Indeed, in his famous “the moment when the rise of the oceans began to slow” speech on the night he clinched the Democratic nomination, he also proclaimed, “I am absolutely certain that generations from now we will be able to look back and tell our children that . . . this was the moment when we ended a war.”

Today, however, he has tripled President Bush’s troop levels in Afghanistan, and we have been fighting there for more than nine years. The Pentagon has declared “the official end to Operation Iraqi Freedom and combat operations by United States forces in Iraq,” but we still have 50,000 troops there, hardly what Senator Obama promised.

And now Libya. In various recent polls more than two-thirds of Americans have opposed military intervention in Libya. No doubt many of them voted for President Obama.

There’s another issue with the Libyan intervention: the president’s authority to take the country to war without congressional authorization. As many bloggers noted over the weekend, in 2007 Barack Obama told Charlie Savage of the Boston Globe,

The President does not have power under the Constitution to unilaterally authorize a military attack in a situation that does not involve stopping an actual or imminent threat to the nation.


Candidate Hillary Clinton spoke similarly:

If the country is under truly imminent threat of attack, of course the President must take appropriate action to defend us.

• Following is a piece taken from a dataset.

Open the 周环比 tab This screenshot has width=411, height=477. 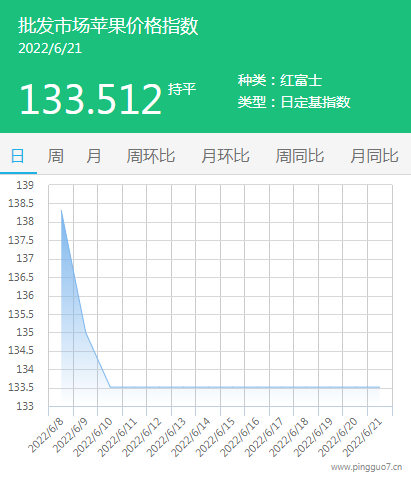pyautogui.click(x=151, y=156)
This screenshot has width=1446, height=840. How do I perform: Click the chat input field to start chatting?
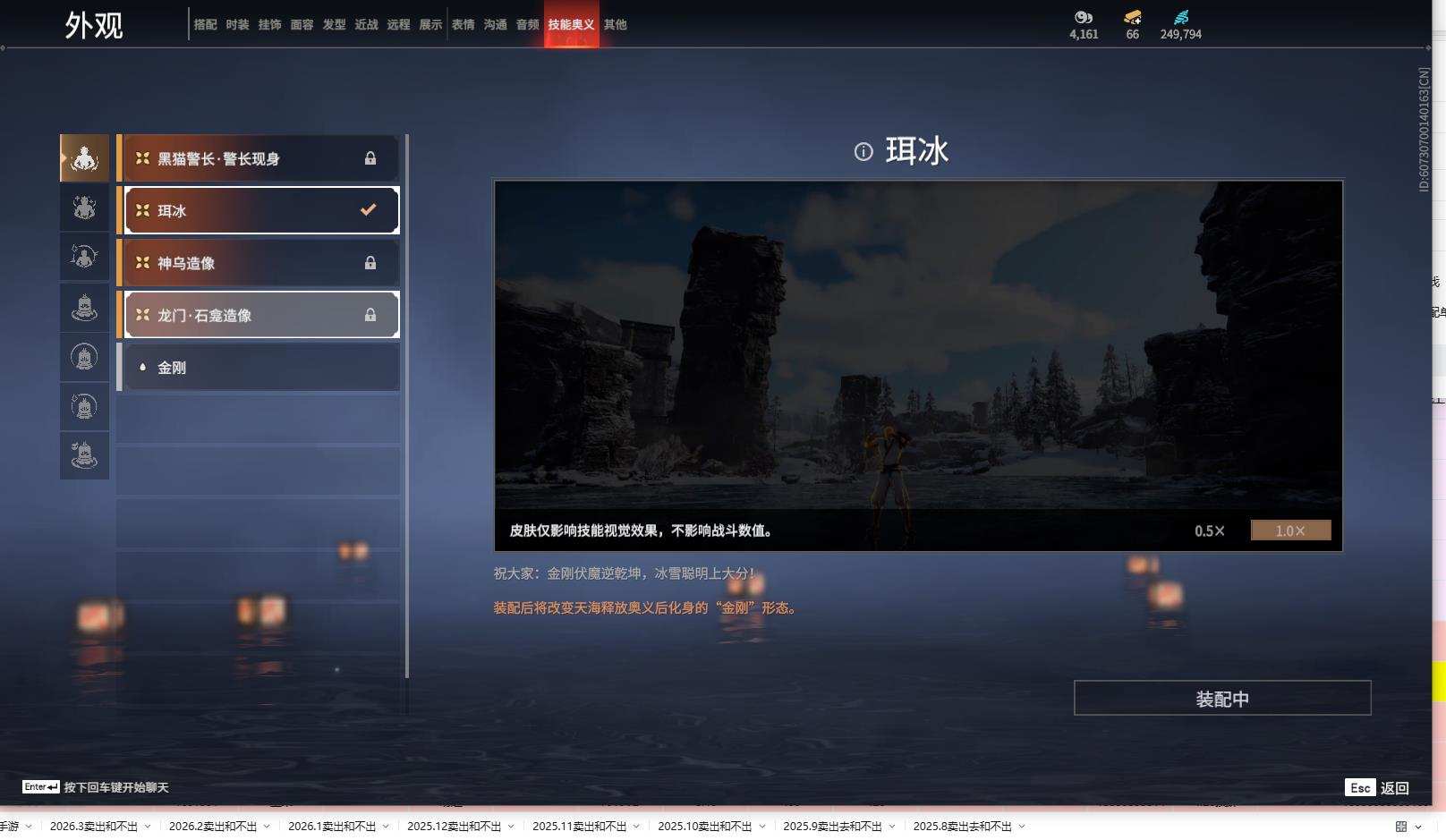click(116, 786)
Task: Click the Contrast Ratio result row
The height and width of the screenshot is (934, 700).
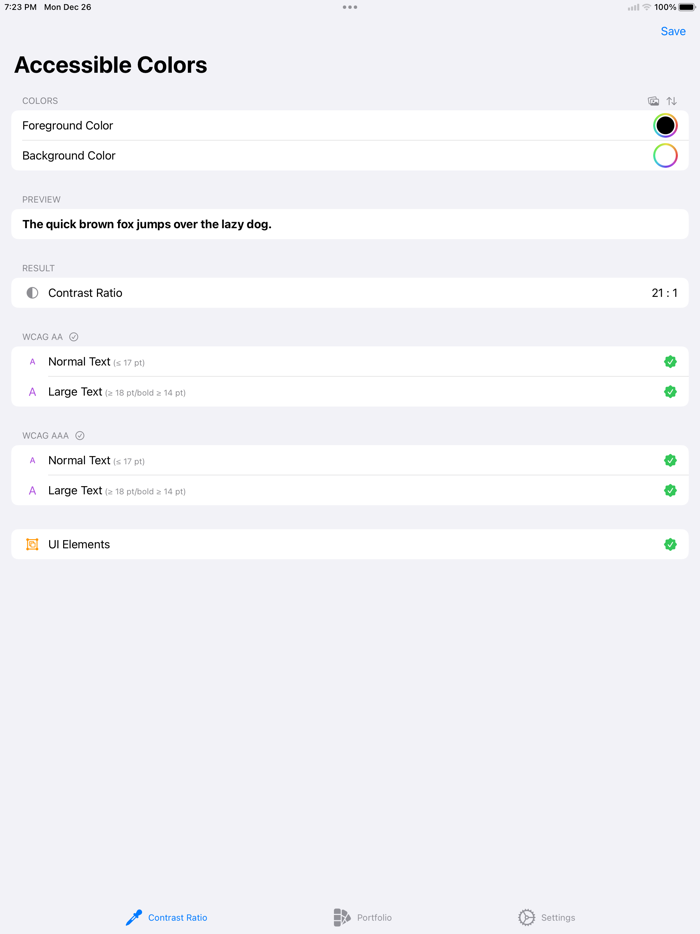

At the same time, the Constitution requires Congress to authorize war. I do not believe that the President can take military action – including any kind of strategic bombing – against Iran without congressional authorization.

And candidate Joe Biden:

The Constitution is clear: except in response to an attack or the imminent threat of attack, only Congress may authorize war and the use of force.

Fine words indeed. Will their supporters call them on their apparent reversal?

It’s hard to escape the conclusion that antiwar activity in the United States and around the world was driven as much by antipathy to George W. Bush as by actual opposition to war and intervention. Indeed, a University of Michigan study of antiwar protesters found that Democrats tended to withdraw from antiwar activity as Obama found increasing political success and then took office. Independents and members of third parties came to make up a larger share of a smaller movement. Reason.tv looked at the dwindling antiwar movement two months ago.

With his launch of a third military action, President Obama seems to have forgotten a point made by Temple University professor Jan C. Ting: “Wars are easy to begin, but hard to end.” Americans haven’t forgotten, though.

Nearly two-thirds of Americans now say that the war in Afghanistan hasn’t been worth fighting, a number that has soared since early 2010. Where are their leaders? Where are the senators pushing for withdrawal? Where are the organizations? Could a new, non-Democratic antiwar movement do to Obama what the mid-2000s movement did to Bush? And the $64,000 question — though these days it would have to be at least a $64 billion question — could a new antiwar movement hook up with the Tea Party movement in a Stop the War, Stop the Spending revolt?